DOUBLE-BLIND RANDOMIZED MULTICENTRE TRIAL OF ACAMPROSATE IN MAINTAINING ABSTINENCE FROM ALCOHOL

A prospective placebo-controlled, randomized double-blind study of Acamprosate at two dose levels in alcohol-dependent patients followed up for 12 months was performed. After detoxification, each of the 538 patients included was randomly assigned to one of three groups: 177 patients received placebo, 188 received Acamprosate at 1.3 g/day (low dose group) and 173 received 2.0g/day (high dose group) for 12 months. This was followed by a single blind 6 month period on placebo. The patients' mean age was 43.2 ± 8.6 years. Their mean daily alcohol intake was high (nearly 200g/day) and of long duration (9.5 ± 7.1 years).
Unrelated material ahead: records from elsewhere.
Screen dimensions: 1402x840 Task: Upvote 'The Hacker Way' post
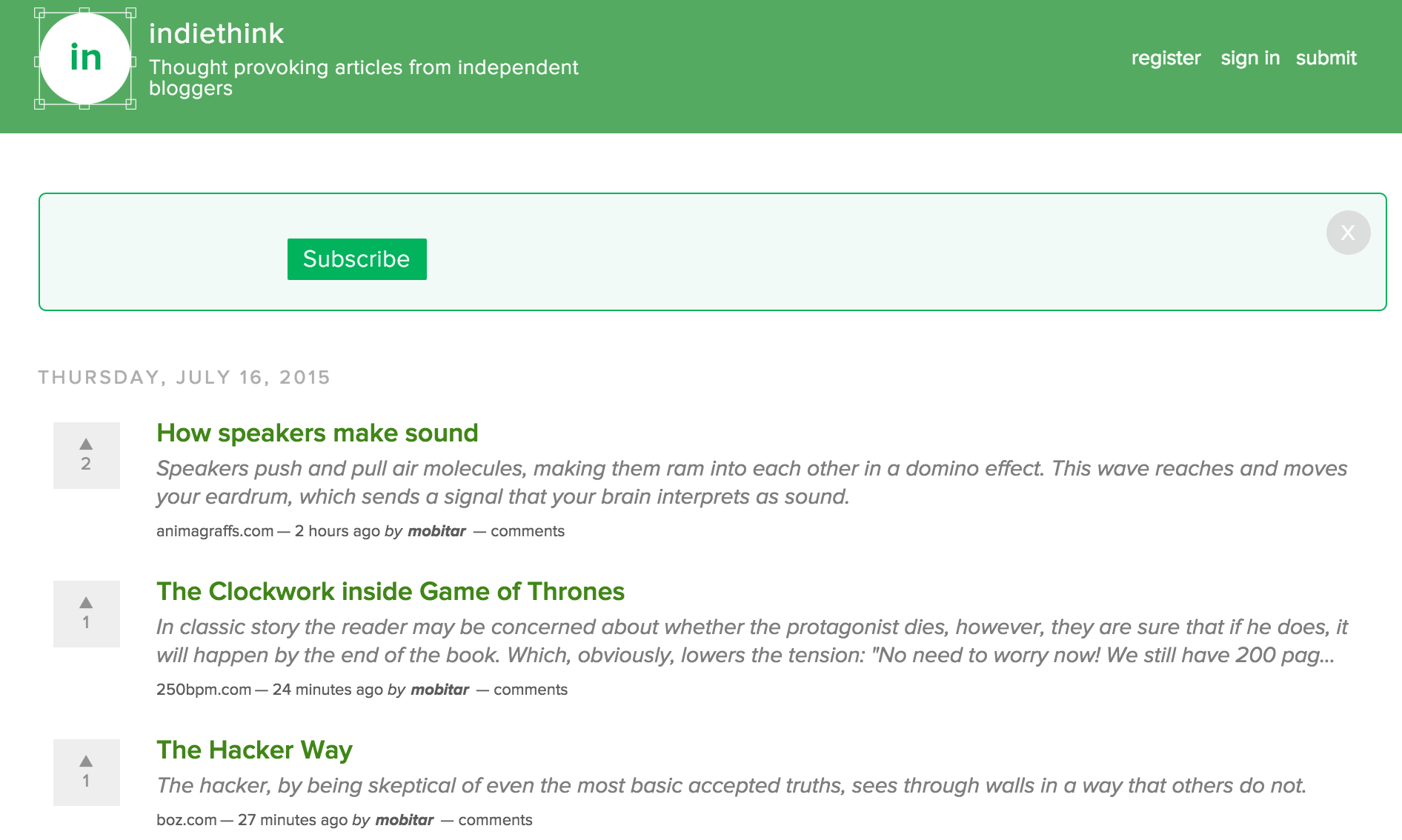pyautogui.click(x=87, y=761)
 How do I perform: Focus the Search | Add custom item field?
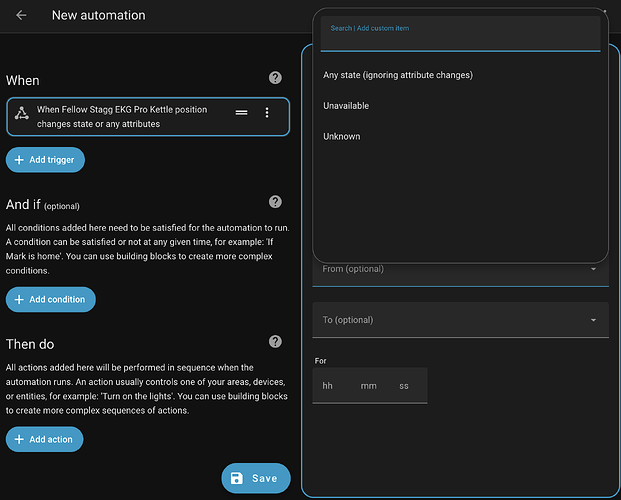tap(460, 35)
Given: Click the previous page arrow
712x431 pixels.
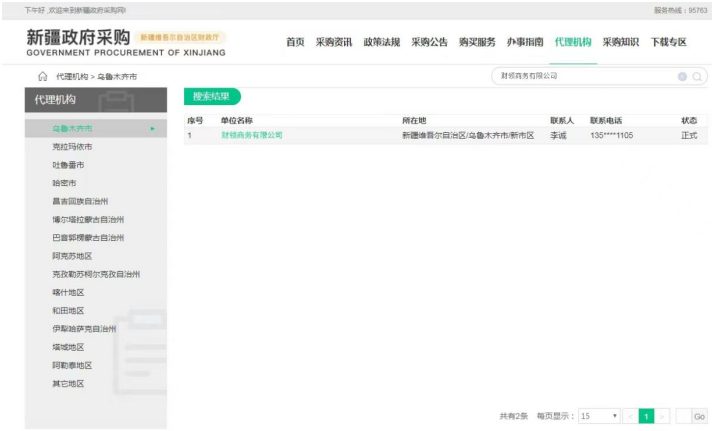Looking at the screenshot, I should pyautogui.click(x=630, y=415).
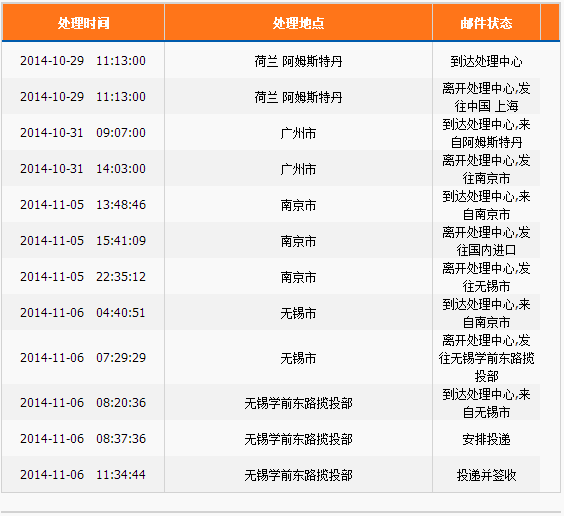564x516 pixels.
Task: Select the 2014-11-05 13:48:46 timestamp
Action: [x=83, y=205]
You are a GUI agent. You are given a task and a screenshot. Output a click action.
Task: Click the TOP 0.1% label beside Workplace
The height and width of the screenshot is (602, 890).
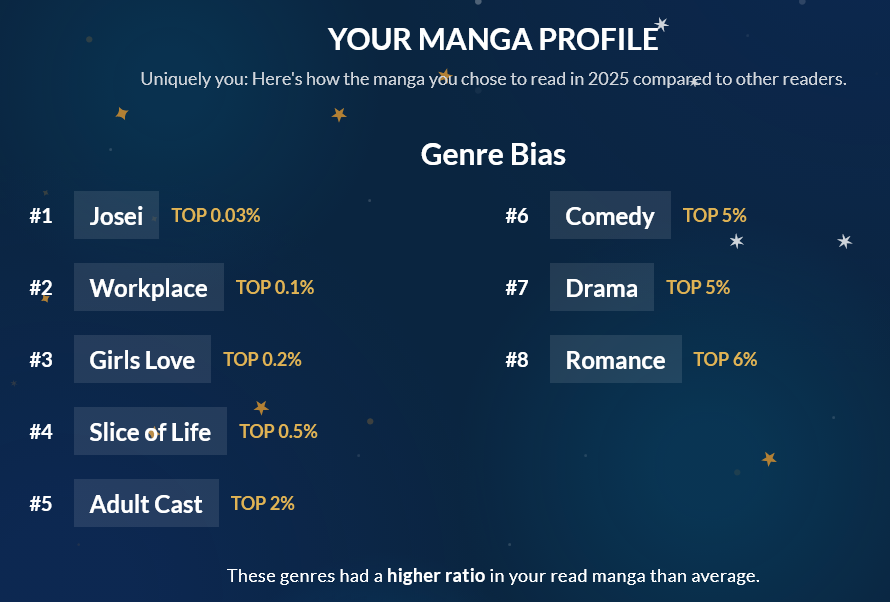pyautogui.click(x=275, y=287)
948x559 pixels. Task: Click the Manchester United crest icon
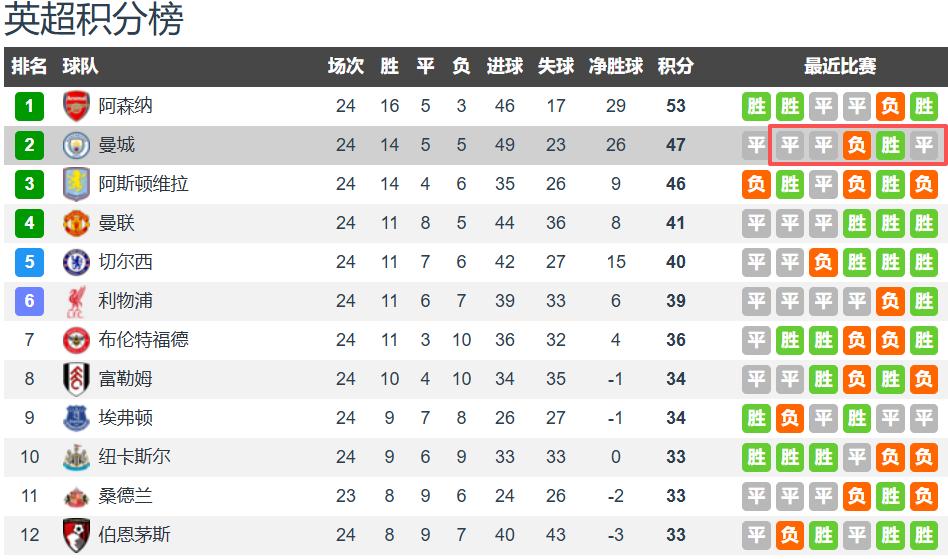(x=76, y=223)
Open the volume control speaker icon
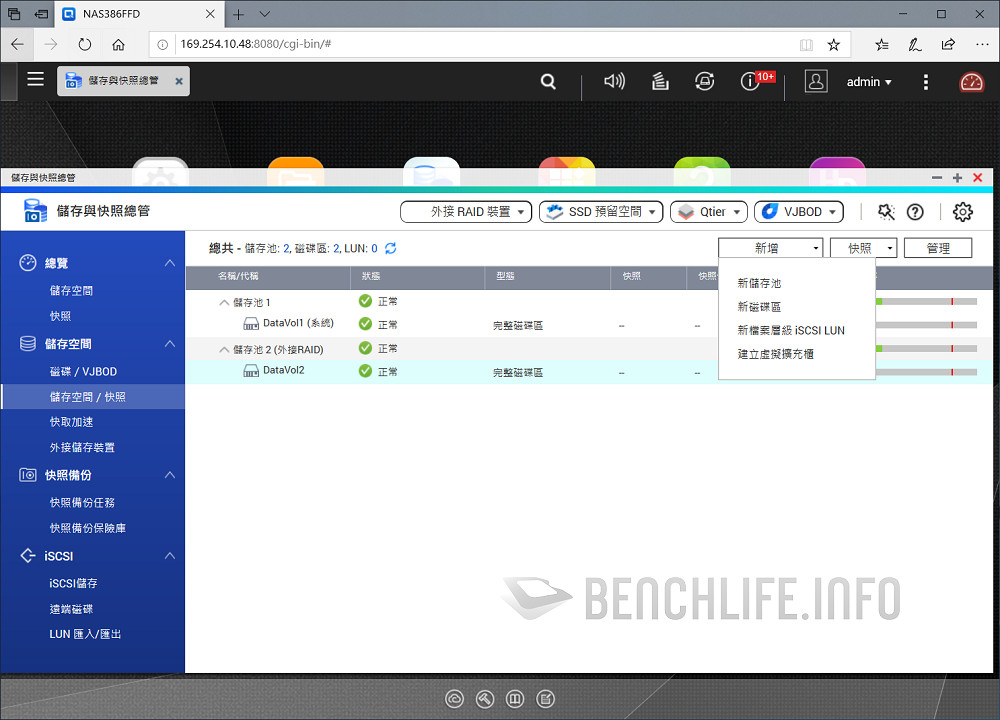Viewport: 1000px width, 720px height. 614,82
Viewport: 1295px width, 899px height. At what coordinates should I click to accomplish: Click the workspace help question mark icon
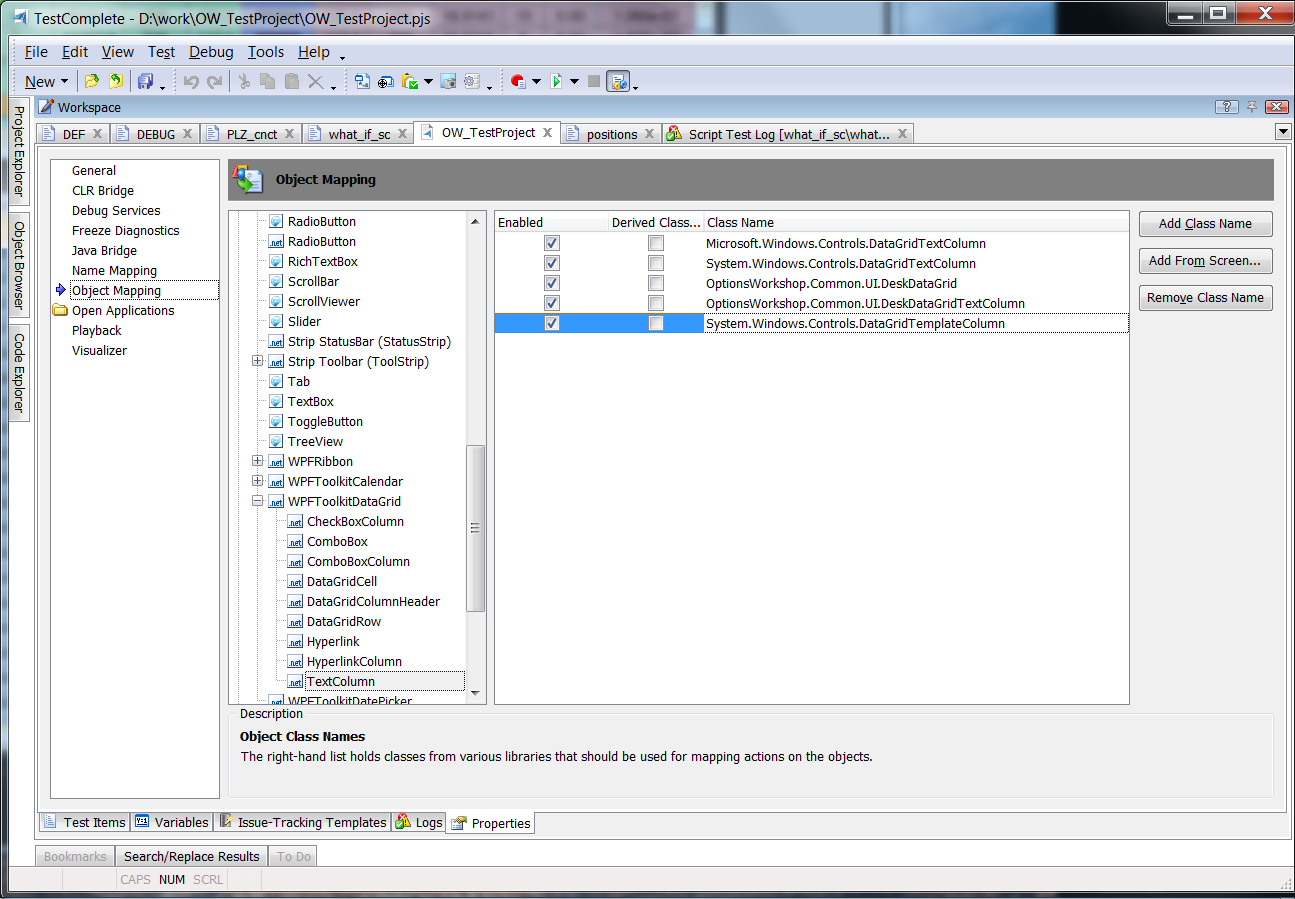[1226, 107]
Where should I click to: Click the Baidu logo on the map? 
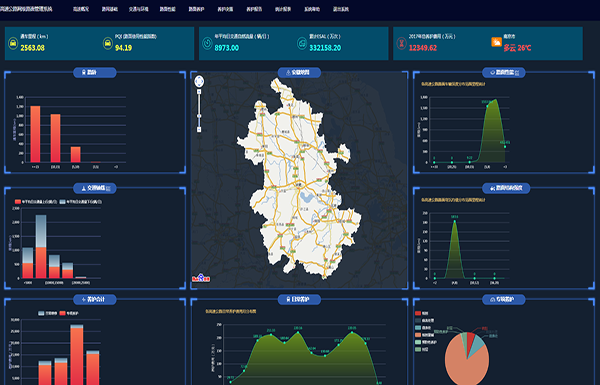tap(201, 278)
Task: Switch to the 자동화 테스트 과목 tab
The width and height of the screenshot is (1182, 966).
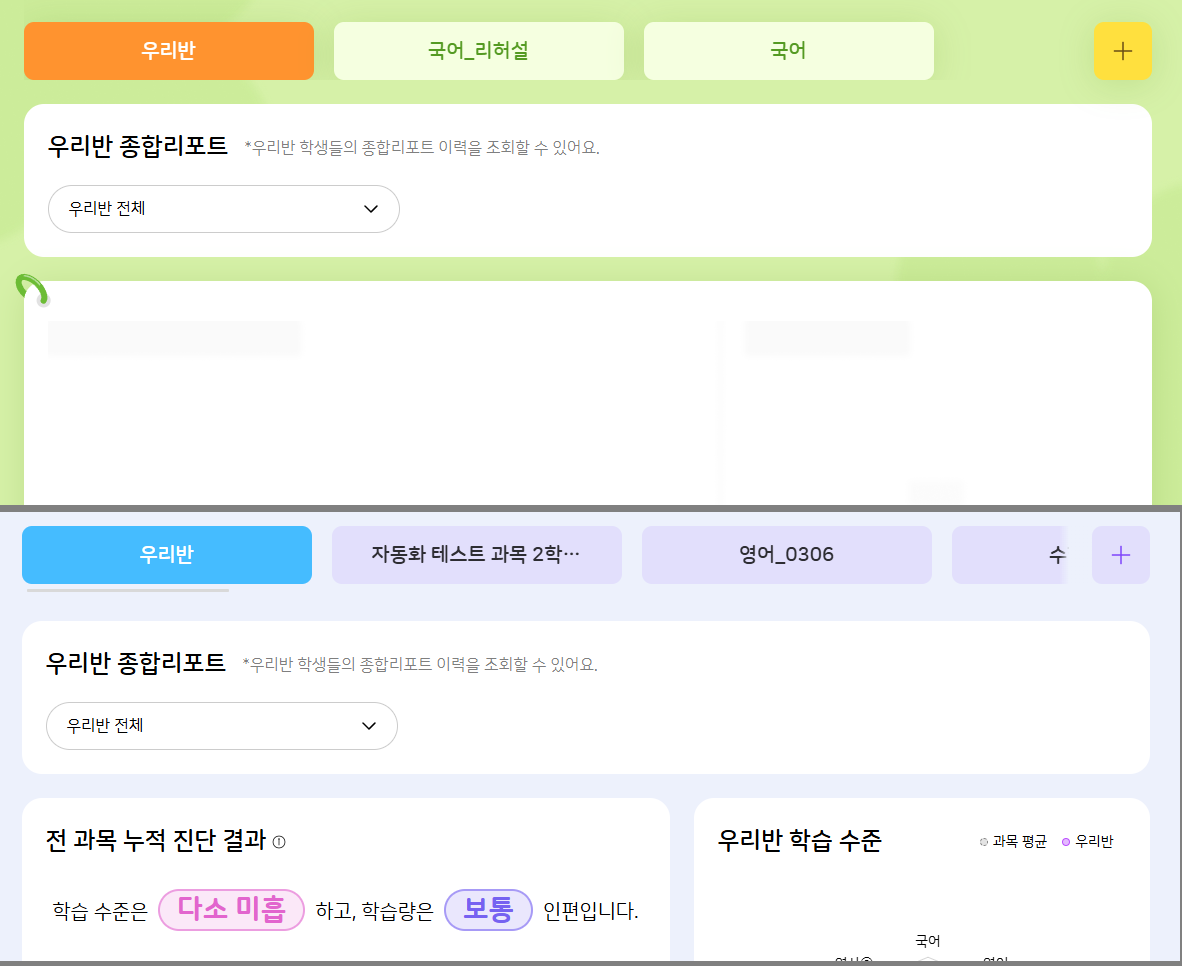Action: [476, 555]
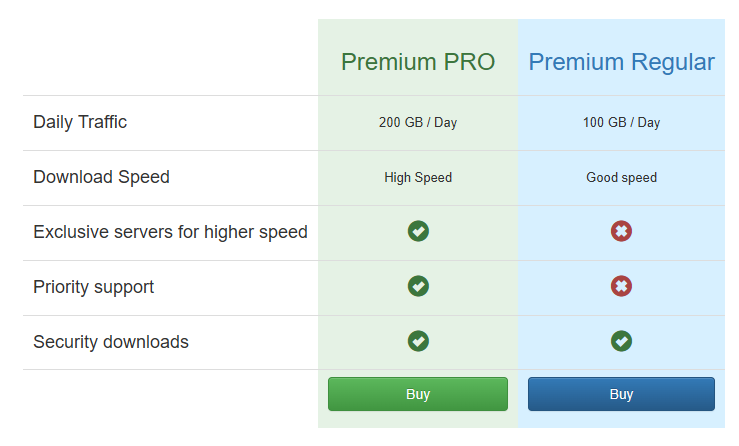Click red X for Regular exclusive servers
The width and height of the screenshot is (739, 446).
(621, 232)
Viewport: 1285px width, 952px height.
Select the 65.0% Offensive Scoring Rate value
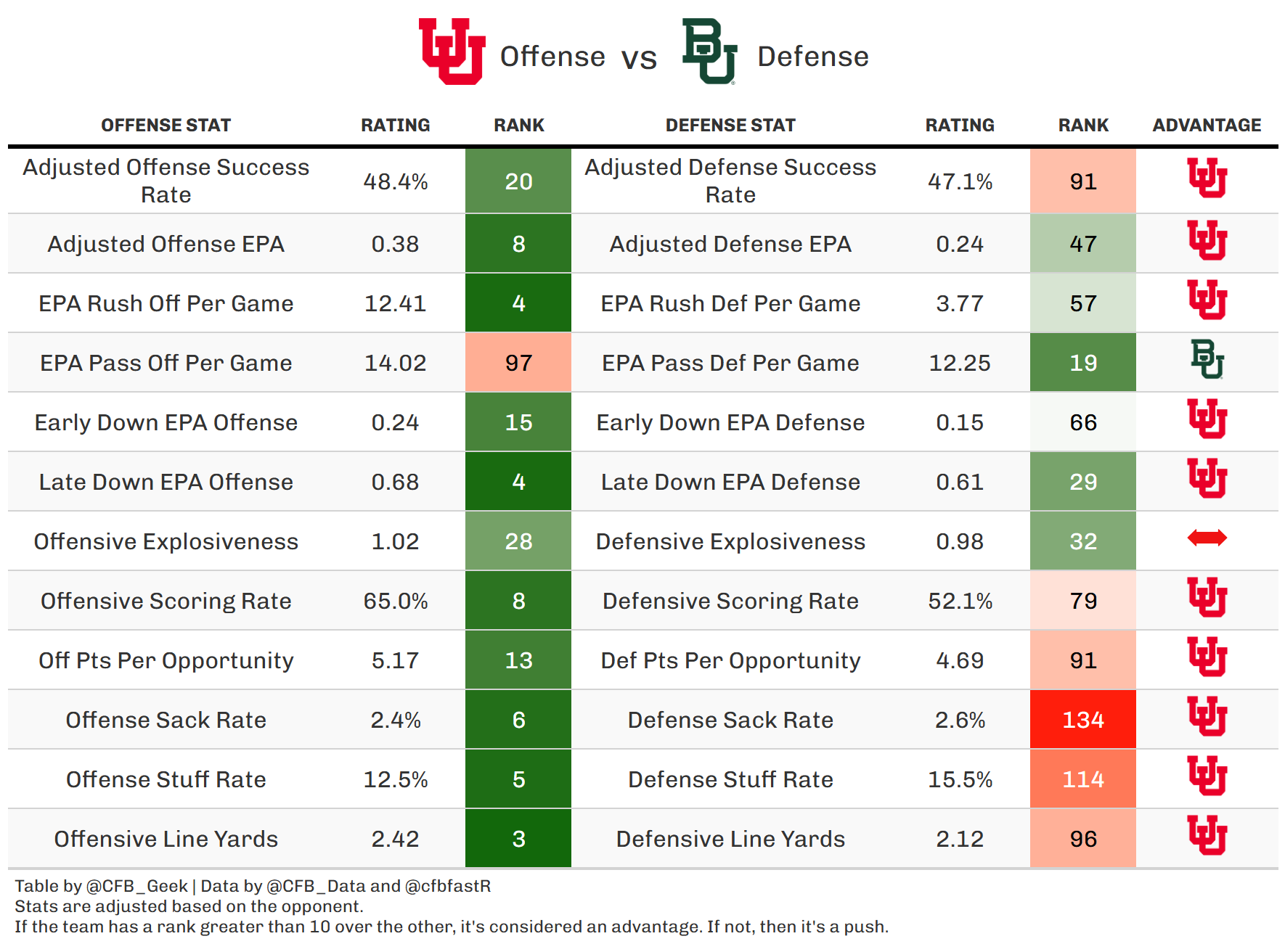click(395, 601)
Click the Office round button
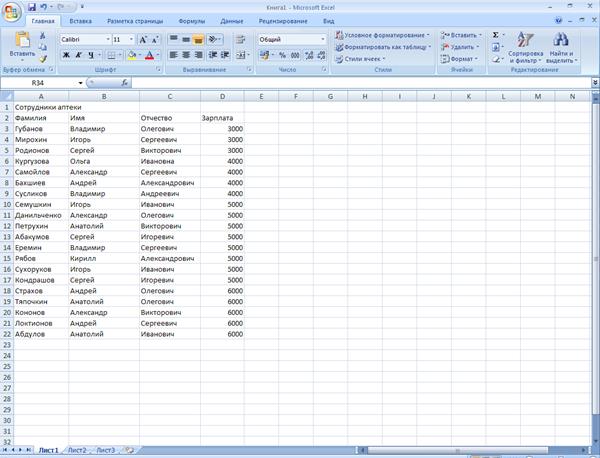 click(x=12, y=10)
Abstinence figures followed the order high dose>low dose>placebo. The difference was significant at 6 months ( P ≤ 0.02) but not at 12 months ( P = 0.096). The number of days of continuous abstinence after detoxification was 153 ± 197 for the high-dose group versus 102 ± 165 for the placebo group ( P = 0.005), with the lose-dose group reporting 135 ± 189 days. Clinic attendance was significantly better in the Acamprosate groups than in the placebo group at 6 months ( P = 0.002) and 12 months ( P = 0.005). During the 6-month post-treatment period, no increased relapse rate or residual drug effect was observed. The side effect profile for Acamprosate was good compared with controls with only diarrhoea being reported more frequently ( P <0.01). This study confirms the pharmacological efficacy of Acamprosate and its good acceptability. As an adjunct to psychotherapy, this study supports the inclusion of Acamprosate in a strategy for treating alcoholism.